The Chernobyl disaster would represent a fatal blow to the reputation of the Soviet Union, revealing a state incapable of protecting its own citizens and inefficient because of the excessive secrecy of its officials reluctant to share information even among themselves. In short, the Chernobyl tragedy was a consequence of Soviet paranoia.

The disaster was an eye-opener for the party’s general secretary, Mikhail Gorbachev, who was not only forced to dismantle much of the bureaucracy surrounding the chain of command and initiate nuclear disarmament negotiations with Ronald Reagan, frightened by the consequences of a nuclear war. The catastrophe also revealed the consequences of the Soviet Union’s excessive secrecy, which led to a process of transparency known as Glasnost.

Reykjavik, nuclear de-escalation and Afghanistan

Gorbachev’s obsession with military de-escalation was his main condemnation to the Soviet Army leadership, which was horrified to see a change in military doctrine that admitted the impossibility of defeating the United States in a direct conflict and focused on the defenses of the national territory.

The final blow to the military high command came with the conference in Reykjavik, the capital of Iceland, where Gorbachev met with Ronald Reagan to reach a mutual disarmament agreement of nuclear arsenal, starting with medium-range ballistic missiles.

Unfortunately for Gorbachev, Reagan did not go along with his pacifist aspirations and Gorbachev’s position was weakened both internationally and domestically.

While the premier of the Soviet Union failed to reach an agreement with the United States, the once glorious Red Army was bleeding to death in Afghanistan in a fateful struggle against the fundamentalist guerrillas, the mujahideen. Casualties were piling up, and the Soviet air force was being decimated by the CIA’s anti-aircraft missiles sent through Pakistan.
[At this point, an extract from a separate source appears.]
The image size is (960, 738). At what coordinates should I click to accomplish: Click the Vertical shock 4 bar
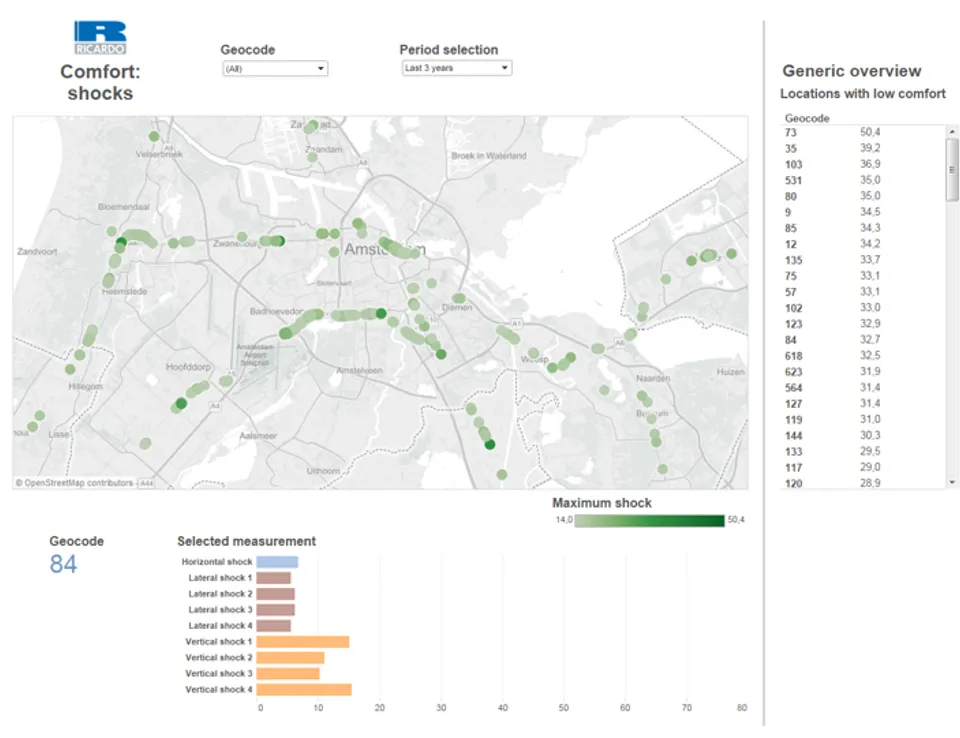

The war was becoming unsustainable.

Glasnost and Perestroika, the Soviet Union’s turnaround

If there was one thing that aligned the conservative wing of the Politburo with the modernizing wing, it was the understanding that the Soviet Union needed fundamental reform to continue to exist.

In the economic and social sphere, Gorbachev sought to improve public health, reduce military spending, as well as transfers from the USSR to its communist systems and attract the creation of private enterprises within the Soviet Union.

The 1988 law on cooperatives established the possibility of establishing a private business, however, to do so it was necessary to be affiliated to some kind of collective, and individual entrepreneurship was still not allowed.

soviet union
Perestroika proved ineffective in modernizing the Soviet Union’s productive apparatus, but generated much resentment among the conservative Politburo caste. (Open Archives)

Despite the changes, the state retained control over the production of large industries and granted more autonomy to managers from the political control of the Communist Party.

The autonomy gained by factory managers never came to fruition. Managers reacted by raising wages above inflation and even asking for an increase in transfers without ever seeing a real increase in productivity. By 1989, Soviet industry, although it increased its income by 10.9 %, only saw a 1.7 % increase in productivity.

Although Perestroika attempted to separate production from political control, Gorbachev was never able to understand the workings of the market economy. His search for a third way between socialism and capitalism not only failed economically but was increasingly unpopular with Politburo members.

Politburo was not only dissatisfied with the economic results of Perestroika, but also with the “Glasnost” transparency campaign promoted by Gorbachev. By 1986, a number of former dissidents exiled from the USSR began to return to the country and establish their media outlets critical of the system.

Restrictions on the foreign press were also lifted and for the first time citizens of the Soviet Union were able to listen to the UK’s BBC, West Germany’s DW, and Free Europe Radio.

Gorbachev’s attempts to urge “new thinking” were never compatible with the political system he was trying to govern, for it based its power structure on repression, not the circulation of ideas.

A vacillating economic policy, coupled with a campaign of naive transparency to the reality of the Soviet context created a powder keg that exploded suddenly and unexpectedly for the world.

The house of cards collapses

On November 9, 1989, at a boring Thursday evening conference, the German Communist Party official in East Berlin, Günter Schabowski, announced the lifting of restrictions on old people going abroad: “Private travel is now permitted without prerequisites, conditions or family relationship”. When asked by a journalist when these restrictions would be lifted, Schabowski replied: “I understand that immediately.”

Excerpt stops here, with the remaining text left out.